Criminology Research Council grant ; (21/85)

This study investigated the workings of Victoria's new Occupational Health and Safety Act 1985 during the earliest years of its operation. The project was principally funded by the Victoria Law Foundation and the Victorian Department of Labour, with the Council providing the remainder of the funding necessary to complete the research successfully.

Although the study did not set out to evaluate effectiveness in any formal sense, it did attempt to identify early problems in the implementation of this new legislation. To do this it utilised a variety of research methods. Files pertaining to 4,290 registered premises were examined and relevant data extracted for statistical analysis; questionnaires were administered to approximately 320 health and safety representatives and to the registered operators of 900 sets of premises; and 125 formal interviews were conducted. In addition to a period of approximately two years during which two research workers were employed at the Department of Labour, thereby being in constant contact with department personnel, a considerable amount of time was also spent in participant observation. Apart from visits to the different regions of Victoria for purposes of formal interviewing, some 56 days were spent in the regions, either in the field or in regional offices. Around 90 hours were spent at health and safety representative training sessions and 90 court cases were attended.

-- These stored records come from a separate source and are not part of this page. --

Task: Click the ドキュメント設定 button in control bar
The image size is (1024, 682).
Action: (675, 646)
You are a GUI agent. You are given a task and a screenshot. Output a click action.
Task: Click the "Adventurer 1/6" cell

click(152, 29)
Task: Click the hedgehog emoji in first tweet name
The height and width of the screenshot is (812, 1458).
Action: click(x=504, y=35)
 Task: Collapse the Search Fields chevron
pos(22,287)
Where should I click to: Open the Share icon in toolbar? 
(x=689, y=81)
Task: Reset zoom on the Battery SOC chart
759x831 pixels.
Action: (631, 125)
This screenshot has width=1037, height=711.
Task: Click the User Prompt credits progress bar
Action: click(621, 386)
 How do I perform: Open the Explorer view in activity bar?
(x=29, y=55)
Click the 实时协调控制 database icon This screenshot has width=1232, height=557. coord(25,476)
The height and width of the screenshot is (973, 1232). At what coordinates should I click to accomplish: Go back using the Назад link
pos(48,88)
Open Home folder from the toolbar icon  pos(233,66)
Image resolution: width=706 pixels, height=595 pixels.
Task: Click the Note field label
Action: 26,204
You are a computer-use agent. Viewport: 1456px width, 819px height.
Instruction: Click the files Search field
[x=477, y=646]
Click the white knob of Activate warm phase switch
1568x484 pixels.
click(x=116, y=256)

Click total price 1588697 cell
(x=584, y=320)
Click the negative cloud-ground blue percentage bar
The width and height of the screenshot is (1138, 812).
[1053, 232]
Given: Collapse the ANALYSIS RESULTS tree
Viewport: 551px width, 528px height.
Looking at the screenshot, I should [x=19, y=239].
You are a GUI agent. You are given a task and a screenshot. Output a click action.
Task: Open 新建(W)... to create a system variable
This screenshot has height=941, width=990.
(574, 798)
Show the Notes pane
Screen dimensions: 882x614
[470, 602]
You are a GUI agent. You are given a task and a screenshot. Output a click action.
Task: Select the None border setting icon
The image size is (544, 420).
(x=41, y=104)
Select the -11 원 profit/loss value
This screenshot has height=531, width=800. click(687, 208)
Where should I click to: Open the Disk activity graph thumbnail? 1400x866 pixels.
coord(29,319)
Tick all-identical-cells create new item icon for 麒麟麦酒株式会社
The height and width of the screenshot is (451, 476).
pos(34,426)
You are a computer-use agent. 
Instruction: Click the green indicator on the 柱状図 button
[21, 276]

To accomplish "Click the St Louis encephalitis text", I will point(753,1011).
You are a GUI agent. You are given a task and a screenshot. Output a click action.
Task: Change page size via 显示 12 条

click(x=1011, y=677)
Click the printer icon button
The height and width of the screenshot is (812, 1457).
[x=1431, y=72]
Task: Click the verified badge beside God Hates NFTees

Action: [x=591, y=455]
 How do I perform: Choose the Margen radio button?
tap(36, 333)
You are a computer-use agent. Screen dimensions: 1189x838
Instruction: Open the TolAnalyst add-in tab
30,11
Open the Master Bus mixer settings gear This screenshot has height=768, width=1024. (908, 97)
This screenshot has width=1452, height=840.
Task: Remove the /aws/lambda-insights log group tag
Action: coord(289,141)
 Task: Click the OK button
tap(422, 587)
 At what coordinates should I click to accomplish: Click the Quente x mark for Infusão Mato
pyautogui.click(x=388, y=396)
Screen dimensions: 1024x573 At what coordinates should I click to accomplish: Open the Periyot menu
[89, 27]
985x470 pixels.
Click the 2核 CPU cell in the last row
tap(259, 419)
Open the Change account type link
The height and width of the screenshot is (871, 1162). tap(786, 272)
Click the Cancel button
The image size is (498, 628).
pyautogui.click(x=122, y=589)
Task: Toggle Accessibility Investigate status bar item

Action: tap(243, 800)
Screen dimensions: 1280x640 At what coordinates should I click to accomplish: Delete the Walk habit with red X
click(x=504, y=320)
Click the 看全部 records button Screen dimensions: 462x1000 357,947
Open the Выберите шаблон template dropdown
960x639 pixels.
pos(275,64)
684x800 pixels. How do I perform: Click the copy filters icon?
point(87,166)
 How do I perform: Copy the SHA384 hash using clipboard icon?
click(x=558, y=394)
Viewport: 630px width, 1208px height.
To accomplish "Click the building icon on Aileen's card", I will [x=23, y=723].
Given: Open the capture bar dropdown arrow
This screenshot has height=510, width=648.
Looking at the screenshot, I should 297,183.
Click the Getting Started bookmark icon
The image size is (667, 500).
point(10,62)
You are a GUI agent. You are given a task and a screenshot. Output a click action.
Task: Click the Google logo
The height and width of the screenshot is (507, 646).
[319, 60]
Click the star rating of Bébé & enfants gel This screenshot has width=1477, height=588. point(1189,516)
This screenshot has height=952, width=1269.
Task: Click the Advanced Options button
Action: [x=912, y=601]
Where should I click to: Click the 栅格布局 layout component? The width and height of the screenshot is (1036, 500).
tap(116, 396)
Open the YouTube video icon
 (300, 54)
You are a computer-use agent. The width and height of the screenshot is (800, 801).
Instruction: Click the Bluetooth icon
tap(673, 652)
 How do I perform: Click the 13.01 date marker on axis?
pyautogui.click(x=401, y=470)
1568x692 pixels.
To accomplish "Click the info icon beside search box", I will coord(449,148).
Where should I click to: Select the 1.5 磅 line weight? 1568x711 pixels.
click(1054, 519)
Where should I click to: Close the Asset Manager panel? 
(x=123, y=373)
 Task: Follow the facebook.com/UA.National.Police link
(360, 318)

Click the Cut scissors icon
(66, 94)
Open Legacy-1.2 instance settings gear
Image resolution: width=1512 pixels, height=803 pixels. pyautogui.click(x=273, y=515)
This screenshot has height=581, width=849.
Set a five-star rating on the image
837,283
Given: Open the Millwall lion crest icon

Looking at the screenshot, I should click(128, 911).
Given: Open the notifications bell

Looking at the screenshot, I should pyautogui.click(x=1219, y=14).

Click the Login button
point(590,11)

Some of the main conclusions and recommendations, however, concerned the crisis of information collection confronting the Department, a crisis of enforcement agency morale arising out of the mode of change, and the risk that smaller workplaces might become relatively neglected under the auspices of new data-driven, risk management oriented procedures. The system of health and safety representatives with appropriate powers was found, by all accounts, to be operating relatively well and without the consequence, predicted by some, of industrial relations chaos. More training for managers and supervisors was, however, found to be a frequently recognised need. The project called for the imposition of higher penalties for violation and for the deployment of fines for the furtherance of occupational health and safety programs and research. Above all, it recommended a realistic and graduated enforcement response which would restore a sense of professional discretion to inspectors, make the exercise of that discretion accountable, and in the extreme case, utilise a charge of industrial manslaughter as an integral part of the occupational health and safety regime in Victoria.